Author's Note:

*sighs* This world just became a living hell.

First, the bombings in the Boston Marathon.

Russians, I tell you. They still hold the grudge from World War II. Or...whatever war. Never paid much attention for World War II. But my grandpa said he served in the Vietnam War. :l Don't know about that, but he doesn't like talking about it.

I AM WERNER VON BRAUN! I COME FROM GERMANY!

And no, I never burn books. I would rather burn with them. I got at least 90 something books, buddy. Hmmph-Hmmph.

...Or was it some other country? ...I dunno. I'm reading Ray Bradbury Fahrenheit 451 for class. So far, it's pretty good, and I don't know if Guy and Mildred actually did Tier 15 in there. It was a bit hard to read. :/ If you guys read it, would you let me know? :3 Pwease?

Then the Texas plant explosion. One reason why I don't want to be a Chemist. I'm better off being an Astronomer, Secret Agent/Assassin, or a Marine Biologist. I could be a blacksmith... :/ Nah. Won't work out much.

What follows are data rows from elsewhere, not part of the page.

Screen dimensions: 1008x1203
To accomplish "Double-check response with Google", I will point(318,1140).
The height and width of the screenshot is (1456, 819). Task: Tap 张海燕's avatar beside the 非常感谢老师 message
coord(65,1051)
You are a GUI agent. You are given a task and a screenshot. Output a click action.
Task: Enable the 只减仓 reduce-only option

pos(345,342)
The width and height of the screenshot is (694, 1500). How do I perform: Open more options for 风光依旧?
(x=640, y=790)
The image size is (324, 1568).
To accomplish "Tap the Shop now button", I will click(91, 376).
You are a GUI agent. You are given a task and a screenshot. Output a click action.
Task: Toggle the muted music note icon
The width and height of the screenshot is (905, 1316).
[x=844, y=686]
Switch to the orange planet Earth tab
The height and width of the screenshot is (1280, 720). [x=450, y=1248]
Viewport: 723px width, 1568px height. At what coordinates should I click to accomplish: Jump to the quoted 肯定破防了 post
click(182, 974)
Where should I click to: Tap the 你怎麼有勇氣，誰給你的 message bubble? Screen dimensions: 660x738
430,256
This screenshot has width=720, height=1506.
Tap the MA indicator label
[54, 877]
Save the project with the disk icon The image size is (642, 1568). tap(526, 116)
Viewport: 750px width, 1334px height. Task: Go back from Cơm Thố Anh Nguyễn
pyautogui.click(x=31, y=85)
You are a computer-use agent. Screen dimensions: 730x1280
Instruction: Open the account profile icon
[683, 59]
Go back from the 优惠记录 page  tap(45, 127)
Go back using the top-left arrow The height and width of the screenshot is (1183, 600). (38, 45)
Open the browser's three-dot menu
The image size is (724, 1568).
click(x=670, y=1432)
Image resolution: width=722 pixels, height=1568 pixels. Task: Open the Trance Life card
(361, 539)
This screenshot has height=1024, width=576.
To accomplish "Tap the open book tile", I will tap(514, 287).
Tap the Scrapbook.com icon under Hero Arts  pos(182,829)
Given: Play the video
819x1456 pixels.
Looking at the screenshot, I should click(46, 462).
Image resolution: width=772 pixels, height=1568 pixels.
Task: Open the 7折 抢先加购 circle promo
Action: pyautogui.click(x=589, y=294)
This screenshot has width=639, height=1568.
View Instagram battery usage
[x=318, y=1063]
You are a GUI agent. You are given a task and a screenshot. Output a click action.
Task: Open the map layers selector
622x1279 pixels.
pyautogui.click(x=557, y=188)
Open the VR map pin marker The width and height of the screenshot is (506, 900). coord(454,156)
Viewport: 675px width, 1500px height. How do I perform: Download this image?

Then, a small little 5-year-old got raped in India. Just...dudes, she was FIVE YEARS OLD! FIVE!

WHAT THE HELL IS WRONG WITH YOU DUDES!?

SERIOUSLY!?

IF YOU'RE SO FUCKING HORNY, THAT'S WHAT BARS AND STRIP CLUBS ARE FOR! NOT SWEET, LITTLE FIVE YEAR OLDS THAT JUST SUFFERED A HUGE MASSACRE OF SHOOTINGS, BOMBS OR WHATEVER SHIT THE WORLD DID TO HER LIFE!

And then the Government doesn't do shit but gives the family 37 dollars to drop it.

Hellz nah, I would rather cut the guy's pickle off, then his plums, then his hands, feet, stab him in the heart, stab his eyes and then rip out his heart, burn it, and then walk away.

...

Now, ladies, if any of you are willing to send me a case of knives, I'll be happy. *evil smile*

...Gee, I wonder if I can actually be a secret assassin. *evil smile*

...yes...I'm evil enough.

*evil laughter*

P.S. I can probably tell that we will engage in war soon. And I hate Gangnam Style. How can you listen to that song? I don't like it. :(

P.S.S. ...there was something else I was going to say...I just don't remember. Ah, well.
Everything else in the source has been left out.